Bars and nightclubs in Dubai are strictly limited to working within or connected to hotels – even beverage receipts at Dubai International Airport appear to be coming from a hotel attached to the airport.

But even with these restrictions, institutions offering alcoholic beverages always seem to be full on Thursday nights, the start of the UAE weekend.

But slowly this began to change. The fall in global energy prices, the depreciation of the Dubai property market by 30%, and fears of a trade war, led to the decline of employers in the city jobs. Parking does not look as full as before.

Emiratis reject the continued sale of alcohol on their land as an Islamic state prohibits the sale or consumption of alcohol.

The overall economic crisis in the emirate of Dubai is worsening and setbacks are escalating in an unprecedented way to reach major companies and banks amid a government inability to find solutions.

The banking sector in the UAE is in a silent crisis amid the rise in the volume of Dubai’s debt to $ 124 billion, after postponing the payment of half of it for the remainder of the next year and two years, in a crisis that may explode at any moment, according to observers’ estimates.

The Director General of the Department of Finance in the Emirate of Dubai Abdulrahman Saleh acknowledged that the sovereign debt of Dubai amounted to 32 billion dollars, and that the ratio of public debt to GDP of the emirate does not exceed 27.9 percent until the end of last September, while the ratio of debt service only 5 percent of the general budget.

When needed, Dubai is considering borrowing and securing financing for infrastructure projects through various means of financing, including bonds, sukuk, export guarantee, securitization and other means, to support infrastructure projects rather than operational spending, Saleh said.

“Expansion spending on infrastructure projects in Dubai is a top priority for the public budget to ensure completion as required and ahead of schedule.”

Saleh pointed out that the government of Dubai reduced some government fees in June 2018, out of its keenness to support the business sectors, stressing that this reduction has had little impact on the performance of the government budget, although it led to a decline in revenues by about two billion dirhams over 12 Months to June of this year.

According to Fitch, about $ 23 billion of these debts are borne by the UAE’s banking portfolios, and it is not yet known how government companies in Dubai will deal with these debts, and whether banks in the UAE will bear a new debt restructuring process, as happened during the crisis. Finance 2008.

Meanwhile, companies affiliated with the Dubai government have begun to formally acknowledge their financial crisis and that international commercial banks no longer trust them.

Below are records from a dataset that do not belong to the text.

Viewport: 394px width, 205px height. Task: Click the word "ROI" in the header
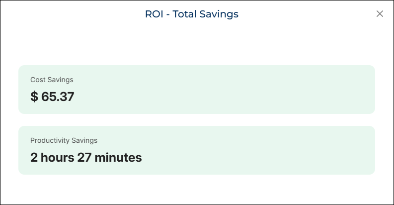154,14
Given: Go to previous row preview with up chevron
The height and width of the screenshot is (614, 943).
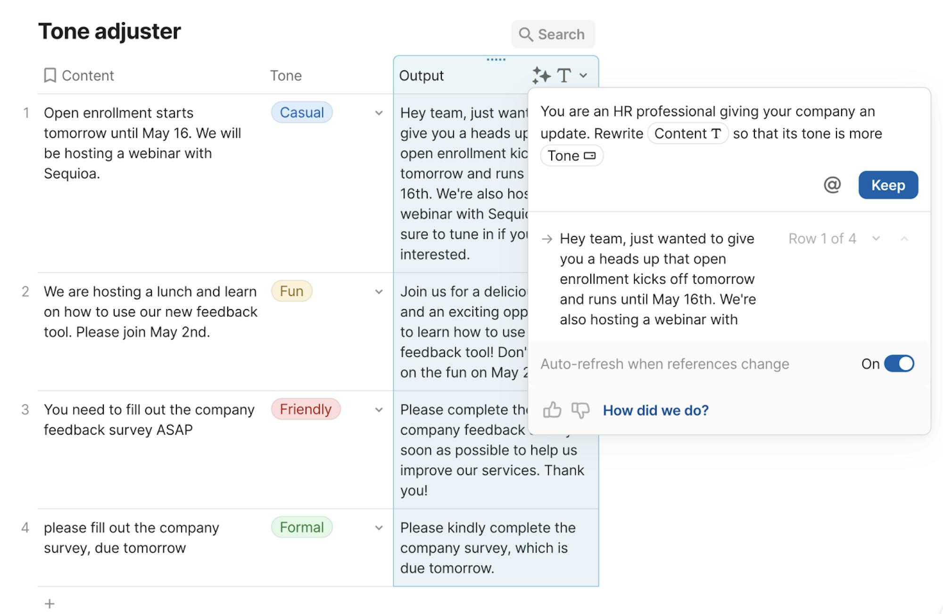Looking at the screenshot, I should tap(904, 239).
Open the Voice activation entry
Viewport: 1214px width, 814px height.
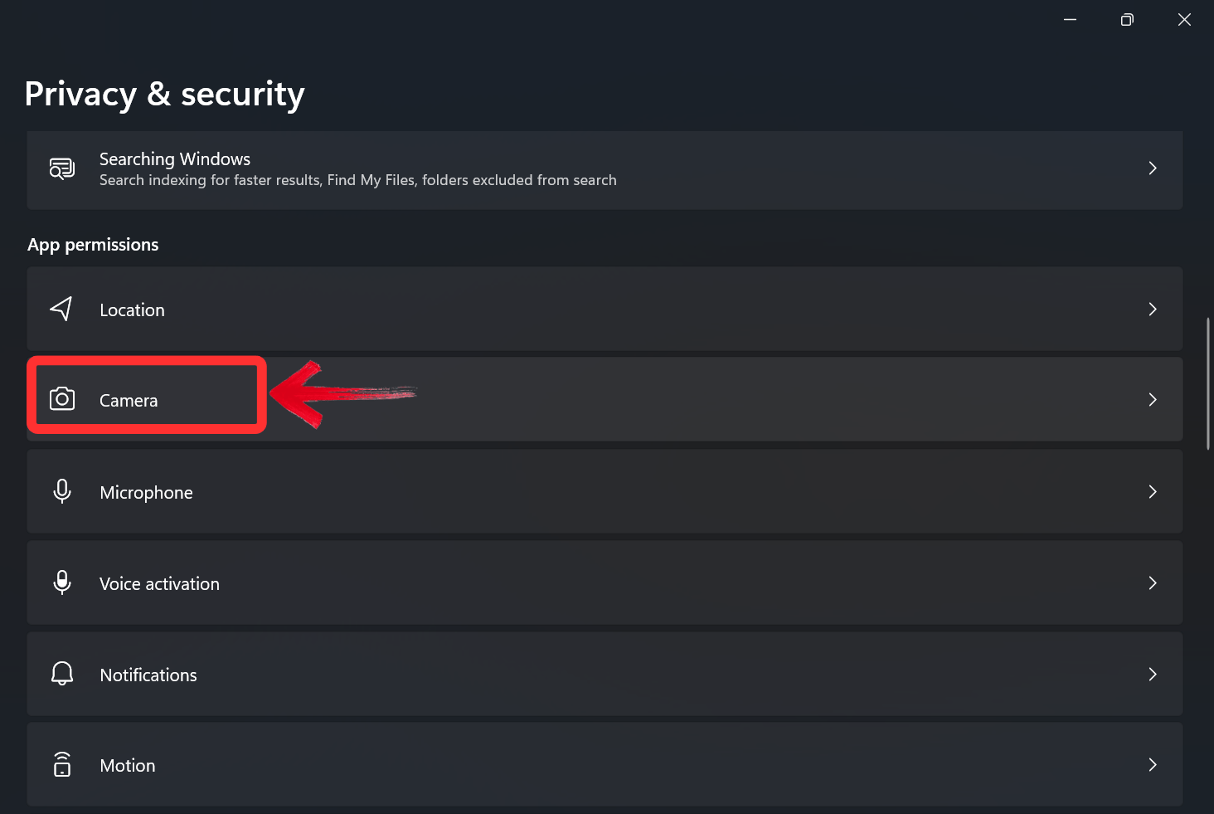coord(159,584)
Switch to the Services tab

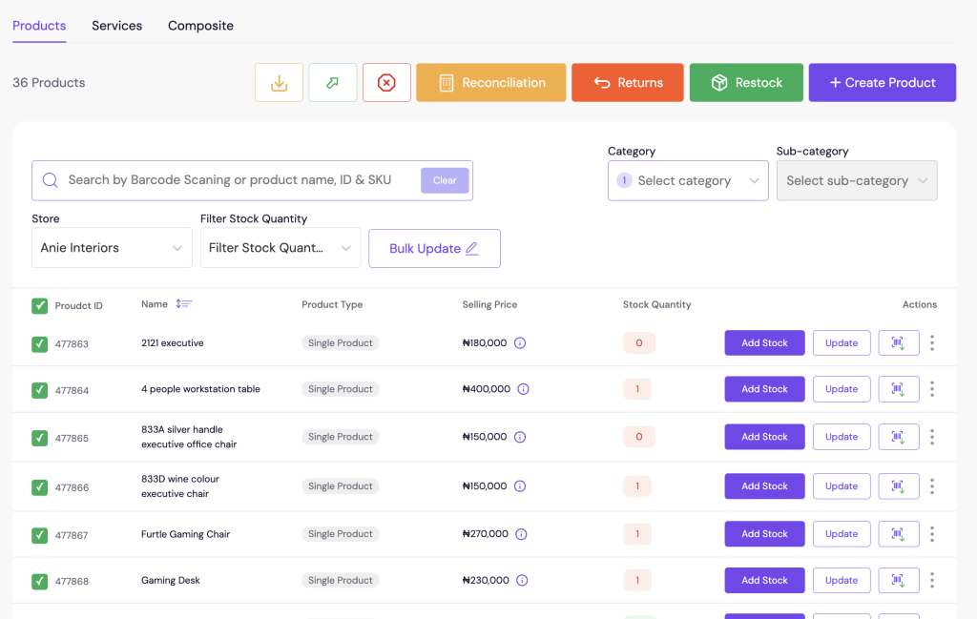point(116,26)
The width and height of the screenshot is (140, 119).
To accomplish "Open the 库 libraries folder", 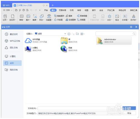I will coord(69,40).
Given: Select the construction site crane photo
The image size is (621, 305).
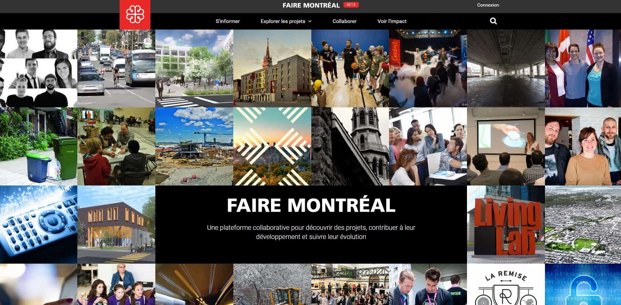Looking at the screenshot, I should click(194, 146).
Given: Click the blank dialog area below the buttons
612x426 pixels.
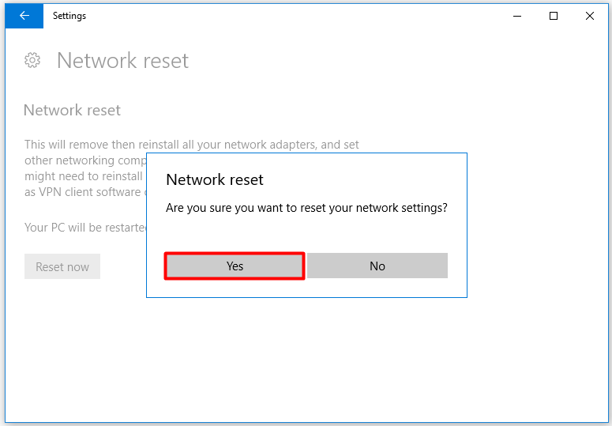Looking at the screenshot, I should 306,288.

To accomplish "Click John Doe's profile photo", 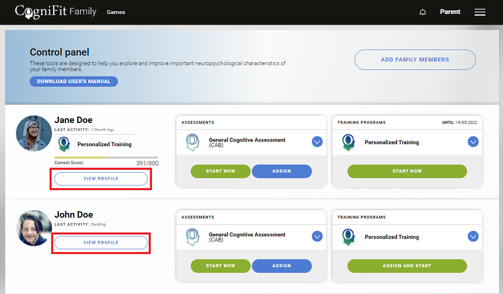I will point(34,228).
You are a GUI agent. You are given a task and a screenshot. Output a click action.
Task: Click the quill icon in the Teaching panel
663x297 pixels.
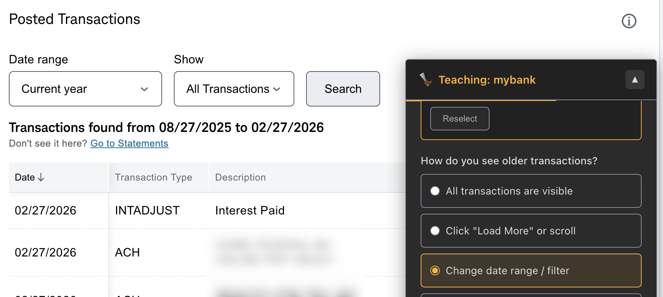coord(426,79)
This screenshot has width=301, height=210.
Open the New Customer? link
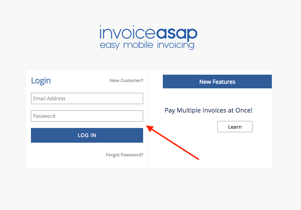(x=126, y=80)
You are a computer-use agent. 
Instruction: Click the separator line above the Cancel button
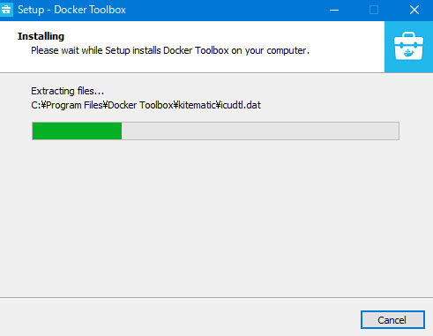tap(216, 297)
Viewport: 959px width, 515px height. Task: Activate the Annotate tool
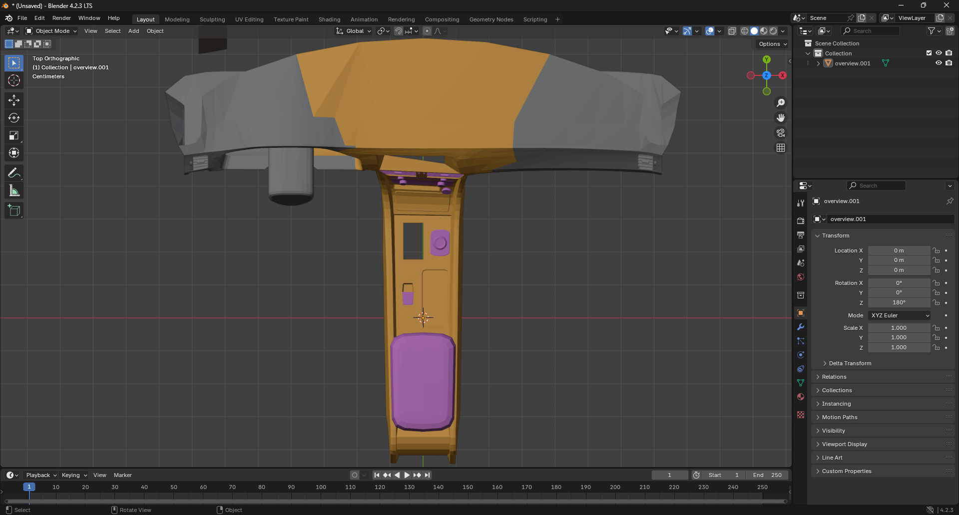coord(14,173)
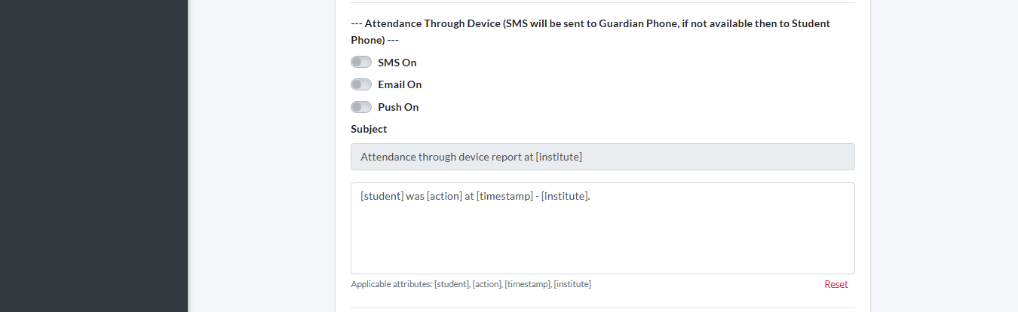
Task: Click [student] in the applicable attributes list
Action: tap(452, 284)
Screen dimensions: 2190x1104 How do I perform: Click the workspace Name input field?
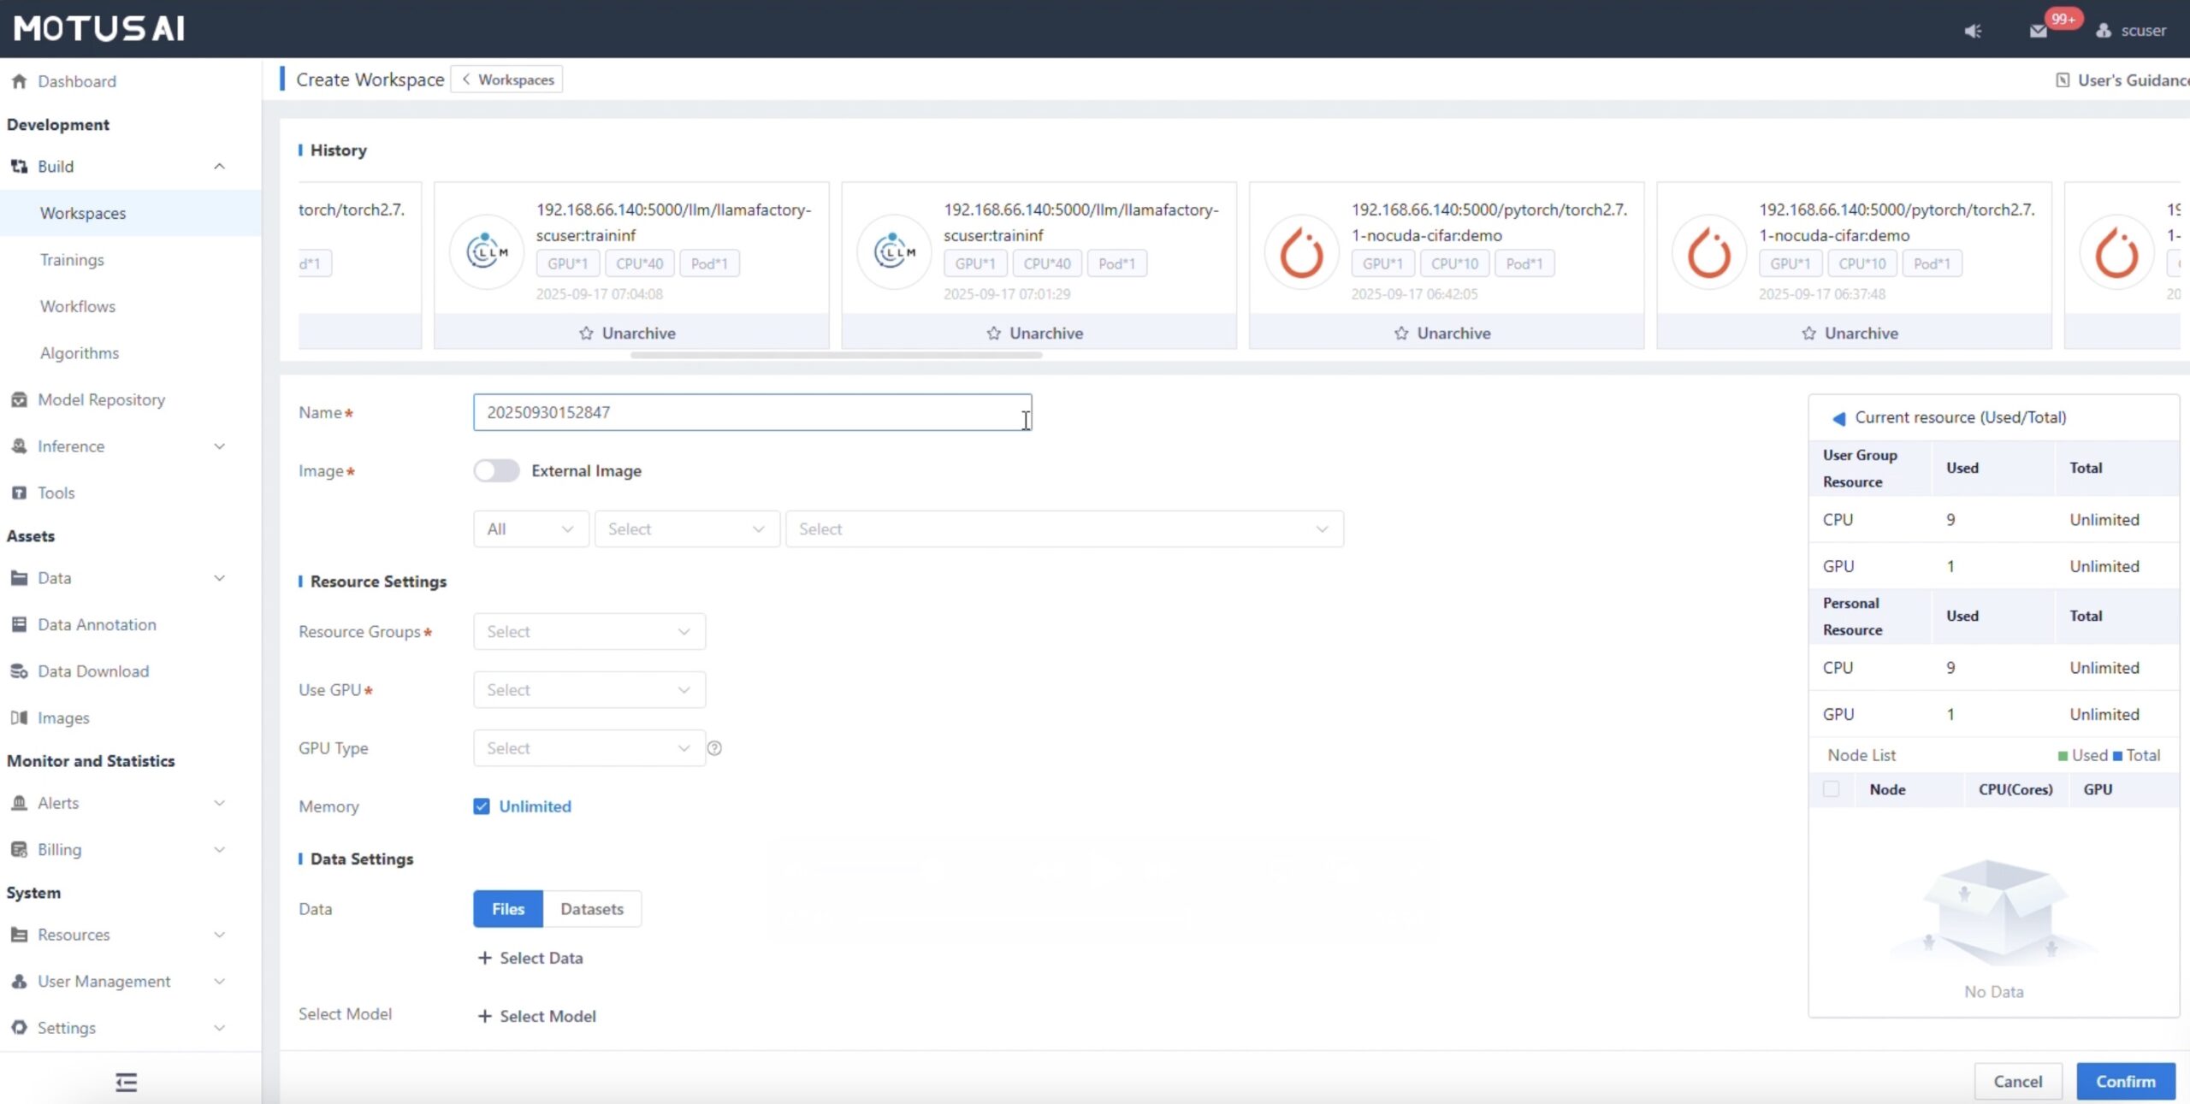click(x=751, y=412)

In the past decade, the emirate of Abu Dhabi was forced to rescue Dubai through a $ 20 billion loan at the time. Dubai has repaid only $ 10 billion, and banks have already started to schedule $ 3 billion of debt with real estate and construction companies, including Al Jaber.

This crisis comes at a very different time from the previous financial crisis experienced by the emirate of Dubai, where according to a report in Forbes magazine, this time, in addition to the collapse in the real estate sector, suffers from low oil prices and the crisis of geopolitical turmoil and military tension in the Gulf region.

Fitch said in a report that a significant portion of the $ 23 billion in loans to state-owned companies in Dubai is borrowed by the end of 2021.

According to the US rating agency, Dubai may be forced to schedule these debts and put banks in distress amid a confrontation of an imminent collapse suffered by the UAE economy due to wars and external interventions of the ruling regime in the country.